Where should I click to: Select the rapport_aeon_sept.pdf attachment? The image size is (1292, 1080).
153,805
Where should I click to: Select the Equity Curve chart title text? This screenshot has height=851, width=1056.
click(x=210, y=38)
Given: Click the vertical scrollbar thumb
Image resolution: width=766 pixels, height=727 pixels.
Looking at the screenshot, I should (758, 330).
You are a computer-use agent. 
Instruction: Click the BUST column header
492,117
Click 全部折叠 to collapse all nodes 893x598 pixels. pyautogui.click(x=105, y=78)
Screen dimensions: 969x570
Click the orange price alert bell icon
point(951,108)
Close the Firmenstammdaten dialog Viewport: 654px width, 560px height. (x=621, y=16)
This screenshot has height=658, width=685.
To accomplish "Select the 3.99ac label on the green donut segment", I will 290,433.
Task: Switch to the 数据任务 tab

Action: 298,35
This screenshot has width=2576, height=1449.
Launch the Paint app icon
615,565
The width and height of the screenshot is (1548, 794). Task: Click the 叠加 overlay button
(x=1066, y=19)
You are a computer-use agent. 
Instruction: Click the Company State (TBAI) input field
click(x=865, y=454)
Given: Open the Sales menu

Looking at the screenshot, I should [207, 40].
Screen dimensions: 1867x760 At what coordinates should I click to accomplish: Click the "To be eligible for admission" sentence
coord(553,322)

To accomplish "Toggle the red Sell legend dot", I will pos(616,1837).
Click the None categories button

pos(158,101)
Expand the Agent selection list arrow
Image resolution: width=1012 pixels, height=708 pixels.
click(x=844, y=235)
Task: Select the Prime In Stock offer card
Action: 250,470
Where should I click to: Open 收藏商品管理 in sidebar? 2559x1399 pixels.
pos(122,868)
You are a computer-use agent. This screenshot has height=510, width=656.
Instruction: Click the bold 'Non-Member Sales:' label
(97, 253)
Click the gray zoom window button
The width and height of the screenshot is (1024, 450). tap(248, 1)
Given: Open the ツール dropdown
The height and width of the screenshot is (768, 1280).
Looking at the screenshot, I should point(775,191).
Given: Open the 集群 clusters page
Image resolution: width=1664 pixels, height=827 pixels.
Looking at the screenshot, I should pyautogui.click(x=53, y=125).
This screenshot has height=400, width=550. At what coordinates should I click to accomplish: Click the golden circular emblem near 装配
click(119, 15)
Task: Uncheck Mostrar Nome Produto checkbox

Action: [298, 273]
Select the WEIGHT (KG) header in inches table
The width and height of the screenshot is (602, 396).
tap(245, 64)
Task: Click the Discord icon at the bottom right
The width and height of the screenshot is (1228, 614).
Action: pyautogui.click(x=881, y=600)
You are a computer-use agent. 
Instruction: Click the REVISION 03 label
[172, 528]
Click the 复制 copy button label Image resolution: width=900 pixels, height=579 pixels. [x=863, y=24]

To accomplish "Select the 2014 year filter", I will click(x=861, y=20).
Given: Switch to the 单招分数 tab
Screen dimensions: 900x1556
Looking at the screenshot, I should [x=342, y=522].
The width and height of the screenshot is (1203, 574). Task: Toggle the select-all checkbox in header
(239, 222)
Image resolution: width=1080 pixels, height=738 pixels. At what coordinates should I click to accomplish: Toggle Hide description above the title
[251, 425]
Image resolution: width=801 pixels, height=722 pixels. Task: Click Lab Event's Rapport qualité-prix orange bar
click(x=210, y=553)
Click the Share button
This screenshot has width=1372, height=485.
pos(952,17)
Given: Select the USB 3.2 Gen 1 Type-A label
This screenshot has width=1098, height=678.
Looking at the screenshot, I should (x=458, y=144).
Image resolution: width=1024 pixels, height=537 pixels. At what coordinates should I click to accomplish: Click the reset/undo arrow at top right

━━━

» What is asked
Update the records above, changing every "computer-use agent" to "screen assistant" and leaving all other text unchanged.

» Answer for this exercise
Where should I click to: Select the rapport_aeon_sept.pdf attachment? The image size is (1292, 1080).
153,805
Where should I click to: Select the Equity Curve chart title text? This screenshot has height=851, width=1056.
click(x=210, y=38)
Given: Click the vertical scrollbar thumb
Image resolution: width=766 pixels, height=727 pixels.
Looking at the screenshot, I should (758, 330).
You are a screen assistant. 
Instruction: Click the BUST column header
492,117
Click 全部折叠 to collapse all nodes 893x598 pixels. pyautogui.click(x=105, y=78)
Screen dimensions: 969x570
Click the orange price alert bell icon
point(951,108)
Close the Firmenstammdaten dialog Viewport: 654px width, 560px height. (x=621, y=16)
This screenshot has height=658, width=685.
To accomplish "Select the 3.99ac label on the green donut segment", I will 290,433.
Task: Switch to the 数据任务 tab

Action: 298,35
This screenshot has width=2576, height=1449.
Launch the Paint app icon
615,565
The width and height of the screenshot is (1548, 794). Task: Click the 叠加 overlay button
(x=1066, y=19)
You are a screen assistant. 
Instruction: Click the Company State (TBAI) input field
click(x=865, y=454)
Given: Open the Sales menu

Looking at the screenshot, I should [207, 40].
Screen dimensions: 1867x760 At what coordinates should I click to accomplish: Click the "To be eligible for admission" sentence
coord(553,322)

To accomplish "Toggle the red Sell legend dot", I will pos(616,1837).
Click the None categories button

pos(158,101)
Expand the Agent selection list arrow
Image resolution: width=1012 pixels, height=708 pixels.
click(x=844, y=235)
Task: Select the Prime In Stock offer card
Action: 250,470
Where should I click to: Open 收藏商品管理 in sidebar? 2559x1399 pixels.
pos(122,868)
You are a screen assistant. This screenshot has height=510, width=656.
Instruction: Click the bold 'Non-Member Sales:' label
(97, 253)
Click the gray zoom window button
The width and height of the screenshot is (1024, 450). tap(248, 1)
Given: Open the ツール dropdown
The height and width of the screenshot is (768, 1280).
Looking at the screenshot, I should point(775,191).
Given: Open the 集群 clusters page
Image resolution: width=1664 pixels, height=827 pixels.
Looking at the screenshot, I should pyautogui.click(x=53, y=125).
This screenshot has height=400, width=550. At what coordinates should I click to accomplish: Click the golden circular emblem near 装配
click(119, 15)
Task: Uncheck Mostrar Nome Produto checkbox

Action: [298, 273]
Select the WEIGHT (KG) header in inches table
The width and height of the screenshot is (602, 396).
tap(245, 64)
Task: Click the Discord icon at the bottom right
The width and height of the screenshot is (1228, 614).
Action: pyautogui.click(x=881, y=600)
You are a screen assistant. 
Instruction: Click the REVISION 03 label
[172, 528]
Click the 复制 copy button label Image resolution: width=900 pixels, height=579 pixels. [x=863, y=24]

To accomplish "Select the 2014 year filter", I will click(x=861, y=20).
Given: Switch to the 单招分数 tab
Screen dimensions: 900x1556
Looking at the screenshot, I should [x=342, y=522].
The width and height of the screenshot is (1203, 574). Task: Toggle the select-all checkbox in header
(239, 222)
Image resolution: width=1080 pixels, height=738 pixels. At what coordinates should I click to accomplish: Toggle Hide description above the title
[251, 425]
Image resolution: width=801 pixels, height=722 pixels. Task: Click Lab Event's Rapport qualité-prix orange bar
click(x=210, y=553)
Click the Share button
This screenshot has width=1372, height=485.
pos(952,17)
Given: Select the USB 3.2 Gen 1 Type-A label
This screenshot has width=1098, height=678.
Looking at the screenshot, I should (x=458, y=144).
Image resolution: width=1024 pixels, height=537 pixels. At what coordinates should I click to accomplish: Click the reset/undo arrow at top right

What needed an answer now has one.